### [Document]
***

Adjusted EBITDA is our net income or loss adjusted for the following items: (i) interest expense, net of interest income, (ii) income tax provision or benefit, (iii) depreciation and amortization, (iv) net foreign currency remeasurement gains or losses relating to financing activities, (v) losses on extinguishment of debt, (vi) equity offering costs, (vii) charges associated with restructurings and other cost reduction initiatives, (viii) impairment charges, (ix) gains or losses upon business disposals, (x) share-based compensation expense and (xi) other costs or credits that are either isolated or cannot be expected to recur with any regularity or predictability.

***

### [Data extract]

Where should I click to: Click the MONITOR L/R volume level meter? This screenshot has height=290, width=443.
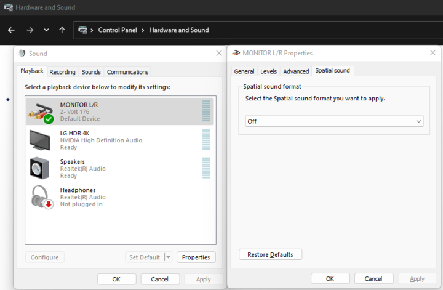tap(206, 111)
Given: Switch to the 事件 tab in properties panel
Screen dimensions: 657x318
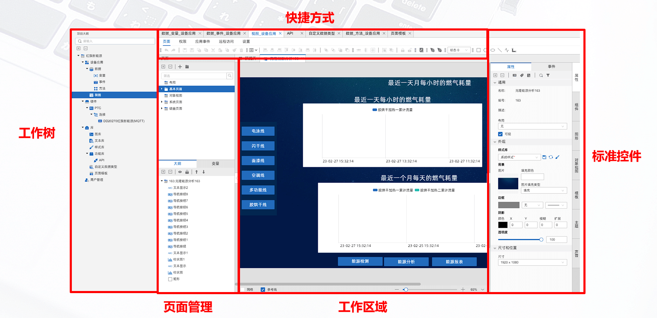Looking at the screenshot, I should click(x=551, y=66).
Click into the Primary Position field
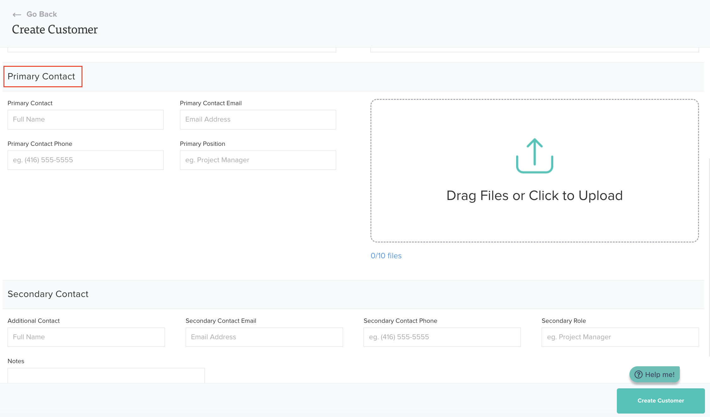Image resolution: width=710 pixels, height=417 pixels. pyautogui.click(x=258, y=160)
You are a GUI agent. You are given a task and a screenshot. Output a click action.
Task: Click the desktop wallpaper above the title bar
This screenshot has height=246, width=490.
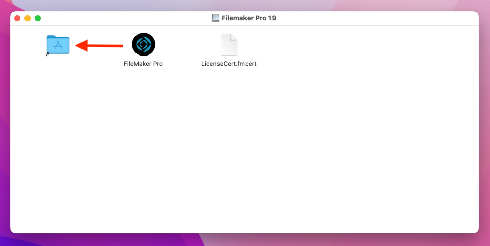pyautogui.click(x=244, y=5)
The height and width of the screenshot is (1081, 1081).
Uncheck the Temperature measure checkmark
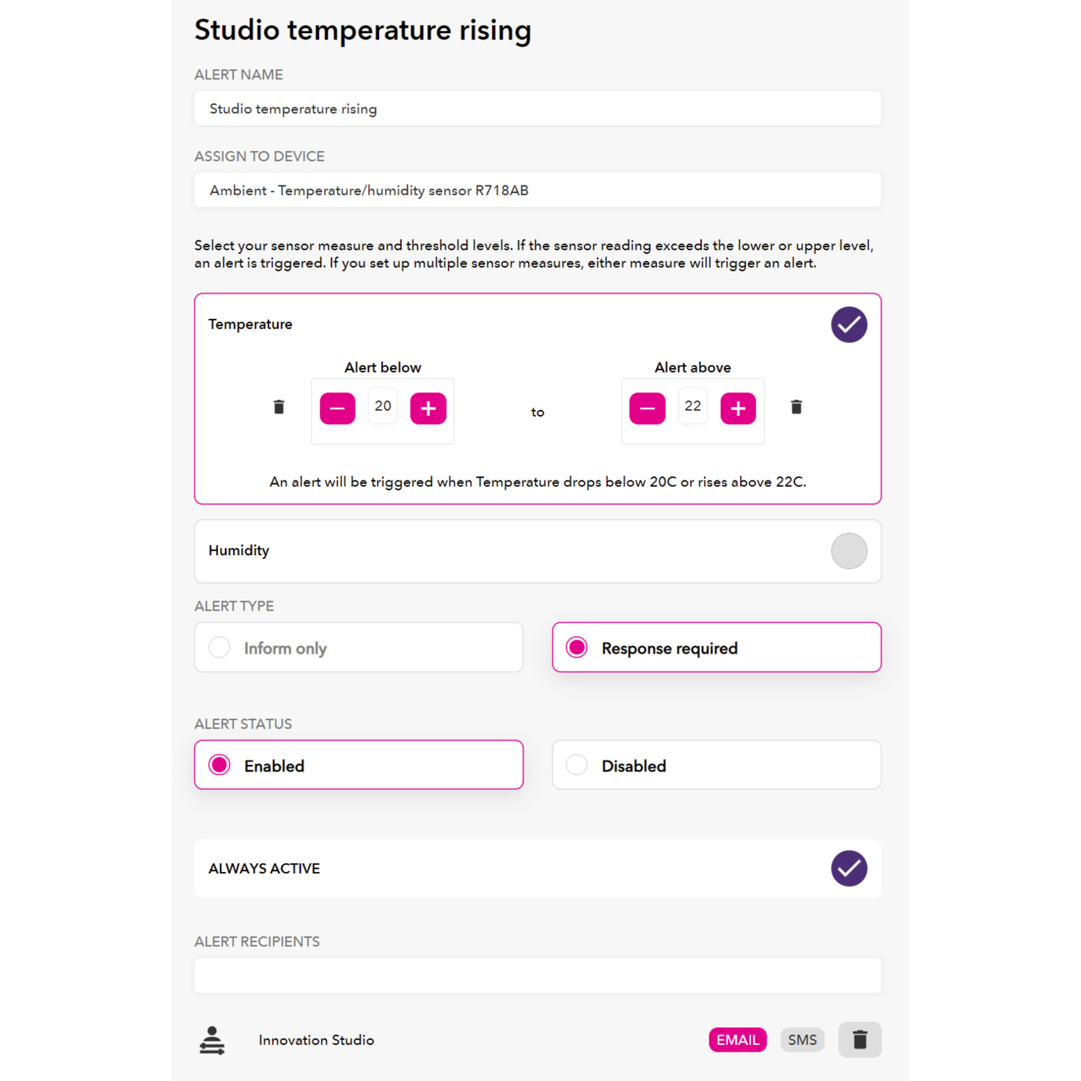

***

Write the next few sentences of the passage defining Adjusted EBITDA, starting after its last sentence.

### [Answer to the exercise]
Adjusted EPS is our net income, adjusted for certain items, divided by a normalized number of shares outstanding, reflecting for all periods (i) the total number of shares of common stock outstanding following our initial public offering and the exercise of the underwriters’ option to purchase additional shares, as well as (ii) the dilutive effect, if any, of the assumed exercise or conversion of instruments into common stock as determined under GAAP. For the purposes of calculating adjusted net income, our net income or loss is first adjusted for the following items: (i) amortization of acquired intangible assets, (ii) net foreign currency remeasurement gains or losses relating to financing activities, (iii) impairment charges, (iv) losses on extinguishment of debt, (v) equity offering costs, (vi) income from changes to estimated fair value of contingent consideration and (vii) other costs or credits that are either isolated or cannot be expected to recur with any regularity or predictability. After those adjustments, we then add or subtract an assumed incremental income tax impact on the above noted pre-tax adjustments, using estimated tax rates and any other tax items that are either isolated or cannot be expected to recur with any regularity or predictability.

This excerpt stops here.